But that was nothing compared to the outright lawlessness that lurked within Orre. Though there was a Mayor and a very tiny police force to maintain control over the region's precious water supply, they were completely powerless in keeping order as the Gangs roamed free. Pokémon Trainers bound together in the name of survival, the Gangs did as they wanted, when they wanted, and no one dared challenge them otherwise. Even the Pokémon League refused to touch the region with anything remotely resembling control. And so Orre continued to fester like a big, untreated sore.
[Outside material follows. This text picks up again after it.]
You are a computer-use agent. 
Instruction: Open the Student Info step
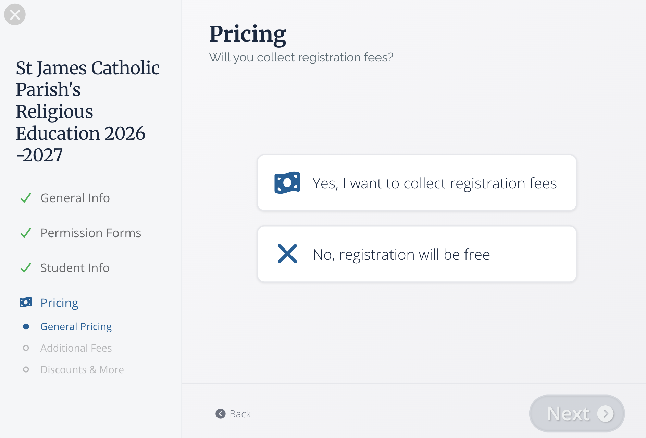tap(75, 268)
Every so often, some wide-eyed Pokémon Trainers hailing from one of the big-name regions like Kanto or Sinnoh would arrive via ship, thinking that they could make a name for themselves in conquering the most brutal of regions. Most of the time, the lethal combination of the Gangs and the desert utterly destroyed them, forcing them to return home in shame.

Today was going to be one such day, though the trio of Pokémon Trainers riding in the transport hoverbus remained unaware. "Man, this is great!" one Trainer stupidly proclaimed. "I don't see what the big deal is about this place. I've done enough desert traveling in Hoenn to know what it takes to make it out here."
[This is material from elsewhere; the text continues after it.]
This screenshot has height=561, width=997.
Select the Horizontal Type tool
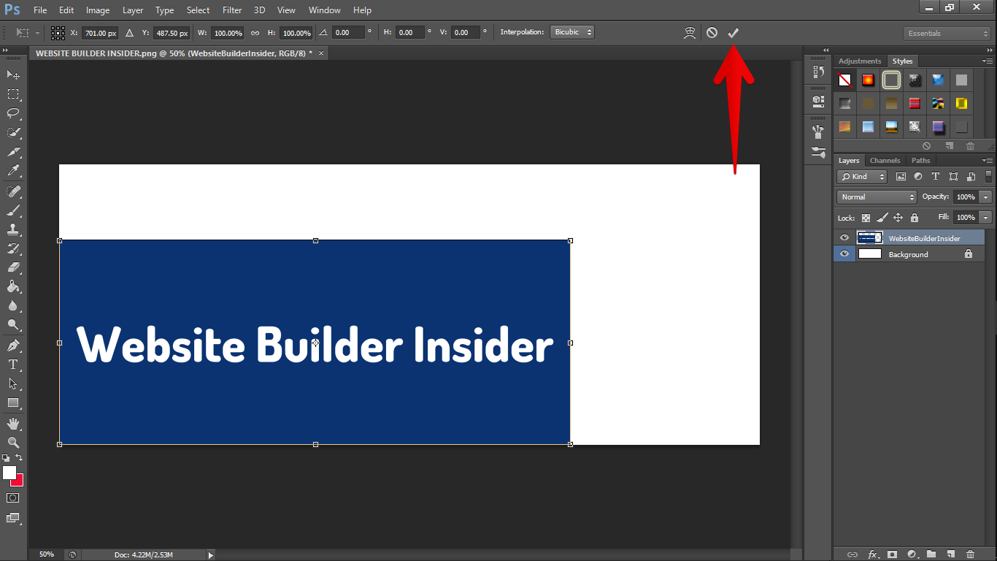pos(13,365)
"Maybe so, but I hear these so-called Colosseums pack the heat," came another, older Trainer who seemed to be the leader of the group. "That's why I brought the best Pokémon I've got."

"ETA to Phenac City, 5 minutes," announced the driver as he looked back toward the kids with annoyance. "A word of advice, kids," he added. "Shut up."

The third kid shruged. "Man, is that guy mean," he said. "I tell you, you won't hear that sort of attitude in Kanto."

The driver only scowled. He, like many others in Orre, detested strangers, especially those from the mainlands. Mindless, spoiled, badge-obsessed brats, thinking they own everything, the driver muttered inwardly. God, I wish I could just take a 12-gauge and- BANG!

That BANG was too real for the driver's thoughts. In fact, everybody on the bus heard it. The vehicle began jerking and slowing down, eventually landing on the sand with a soft thud. "Stay on the bus, brats!" the driver ordered as he got up and stepped outside to pop the hood and survey the damage. Sure enough, the engine had blown a gasket.

The first Trainer looked up. "He said it's only five minutes to Phenac, right?" The other two nodded. "We can walk from here. C'mon!" The Trainers left the bus and walked out into the desert.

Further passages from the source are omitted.